All p16-negative OPSCCs treated from 2009 to 2014 in 7 tertiary-care centers were included in this retrospective study and were classified according to the therapeutic strategy: surgical strategy (surgery ± adjuvant radiotherapy and chemotherapy) vs. non-surgical strategy (definitive radiotherapy ± chemotherapy). Patients not eligible for surgery (unresectable tumor, poor general-health status) were excluded. Univariate, multivariate and propensity score matching analyses were performed to compare overall (OS), disease-specific (DSS) and recurrence-free survival (RFS).
Four hundred seventy-four (474) patients were included in the study (surgical group: 196; non-surgical group: 278). Five-year OS, DSS and RFS were 76.5, 81.3 and 61.3%, respectively, in the surgical group and 49.9, 61.8 and 43.4%, respectively, in the non-surgical group. The favorable impact of primary surgical treatment on oncologic outcomes was statistically significant after multivariate analysis. This effect was more marked for locally-advanced than for early-stage tumors. Propensity score matching analysis confirmed the prognostic impact of primary surgical treatment for RFS.
Therapeutic strategy is an independent prognostic factor in patients with p16-negative OPSCC and primary surgical treatment is associated with improved OS, DSS and RFS. These results suggest that surgical strategy is a reliable option for advanced stage OPSCC.
口咽鳞状细胞癌(OPSCC)的治疗管理仍存在争议。自从 HPV 作用被证实以来,很少有研究关注 HPV 阴性 OPSCC。我们的研究目的是评估治疗策略(手术与非手术)对 HPV 阴性 OPSCC 患者肿瘤学结局的影响。

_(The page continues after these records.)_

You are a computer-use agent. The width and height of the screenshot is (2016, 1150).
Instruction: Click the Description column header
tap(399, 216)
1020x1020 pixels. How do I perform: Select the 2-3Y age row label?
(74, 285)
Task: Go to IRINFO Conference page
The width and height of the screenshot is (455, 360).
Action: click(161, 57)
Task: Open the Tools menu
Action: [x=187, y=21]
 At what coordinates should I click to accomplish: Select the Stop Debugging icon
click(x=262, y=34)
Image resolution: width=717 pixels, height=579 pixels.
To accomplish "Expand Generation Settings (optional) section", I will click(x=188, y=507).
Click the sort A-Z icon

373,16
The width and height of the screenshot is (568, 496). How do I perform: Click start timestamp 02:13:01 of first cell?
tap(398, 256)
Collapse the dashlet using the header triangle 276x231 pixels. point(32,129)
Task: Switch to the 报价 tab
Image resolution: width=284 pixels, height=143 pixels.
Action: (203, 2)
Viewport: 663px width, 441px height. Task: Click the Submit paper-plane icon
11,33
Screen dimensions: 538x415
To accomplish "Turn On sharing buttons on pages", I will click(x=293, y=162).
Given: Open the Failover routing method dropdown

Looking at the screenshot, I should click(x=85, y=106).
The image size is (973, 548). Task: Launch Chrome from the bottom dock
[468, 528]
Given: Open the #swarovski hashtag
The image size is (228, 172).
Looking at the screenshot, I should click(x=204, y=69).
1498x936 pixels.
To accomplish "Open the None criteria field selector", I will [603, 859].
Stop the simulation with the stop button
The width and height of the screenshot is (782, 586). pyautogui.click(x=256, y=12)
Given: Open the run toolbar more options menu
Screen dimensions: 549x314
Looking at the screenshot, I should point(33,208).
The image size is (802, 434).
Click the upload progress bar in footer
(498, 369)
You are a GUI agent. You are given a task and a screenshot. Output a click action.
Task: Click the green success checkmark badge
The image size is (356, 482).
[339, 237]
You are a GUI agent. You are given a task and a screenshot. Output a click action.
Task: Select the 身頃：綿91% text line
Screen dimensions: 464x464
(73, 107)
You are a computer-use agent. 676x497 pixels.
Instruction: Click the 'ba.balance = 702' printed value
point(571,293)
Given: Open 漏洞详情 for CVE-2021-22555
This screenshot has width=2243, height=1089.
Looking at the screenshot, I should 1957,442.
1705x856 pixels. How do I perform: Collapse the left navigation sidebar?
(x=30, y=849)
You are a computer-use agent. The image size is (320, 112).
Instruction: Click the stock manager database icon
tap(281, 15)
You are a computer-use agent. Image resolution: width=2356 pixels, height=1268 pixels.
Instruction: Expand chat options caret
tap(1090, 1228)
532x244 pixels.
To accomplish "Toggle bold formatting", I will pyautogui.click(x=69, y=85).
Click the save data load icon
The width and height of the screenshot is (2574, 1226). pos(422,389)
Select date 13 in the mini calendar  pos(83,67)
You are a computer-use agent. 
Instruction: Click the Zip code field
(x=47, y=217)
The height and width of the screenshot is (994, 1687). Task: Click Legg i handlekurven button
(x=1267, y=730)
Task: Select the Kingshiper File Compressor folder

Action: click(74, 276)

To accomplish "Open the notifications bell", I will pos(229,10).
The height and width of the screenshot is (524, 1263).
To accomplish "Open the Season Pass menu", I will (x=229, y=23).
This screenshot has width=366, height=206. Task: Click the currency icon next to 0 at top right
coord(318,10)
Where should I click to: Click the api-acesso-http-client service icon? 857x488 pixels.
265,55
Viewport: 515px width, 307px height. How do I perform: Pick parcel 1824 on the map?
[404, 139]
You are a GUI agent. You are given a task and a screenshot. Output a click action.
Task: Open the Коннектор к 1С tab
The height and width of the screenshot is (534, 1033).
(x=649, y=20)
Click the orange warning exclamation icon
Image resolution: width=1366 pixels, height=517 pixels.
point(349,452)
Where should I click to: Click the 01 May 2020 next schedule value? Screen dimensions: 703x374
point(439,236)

本回顾性研究纳入了 2009 年至 2014 年在 7 家三级保健中心治疗的所有 p16 阴性 OPSCC,并根据治疗策略进行分类:手术策略(手术±辅助放疗和化疗)与非手术策略(根治性放疗±化疗)。不适合手术(不可切除的肿瘤、一般健康状况差)的患者被排除在外。进行了单变量、多变量和倾向评分匹配分析,以比较总生存期(OS)、疾病特异性生存期(DSS)和无复发生存期(RFS)。
本研究共纳入 474 例患者(手术组 196 例,非手术组 278 例)。手术组 5 年 OS、DSS 和 RFS 分别为 76.5%、81.3%和 61.3%,非手术组分别为 49.9%、61.8%和 43.4%。多变量分析表明,原发手术治疗对肿瘤学结局的有利影响具有统计学意义。这种影响在局部晚期肿瘤中更为显著。倾向评分匹配分析证实了原发手术治疗对 RFS 的预后影响。
治疗策略是 p16 阴性 OPSCC 患者的独立预后因素,原发手术治疗与 OS、DSS 和 RFS 的改善相关。这些结果表明,手术策略是晚期 OPSCC 的可靠选择。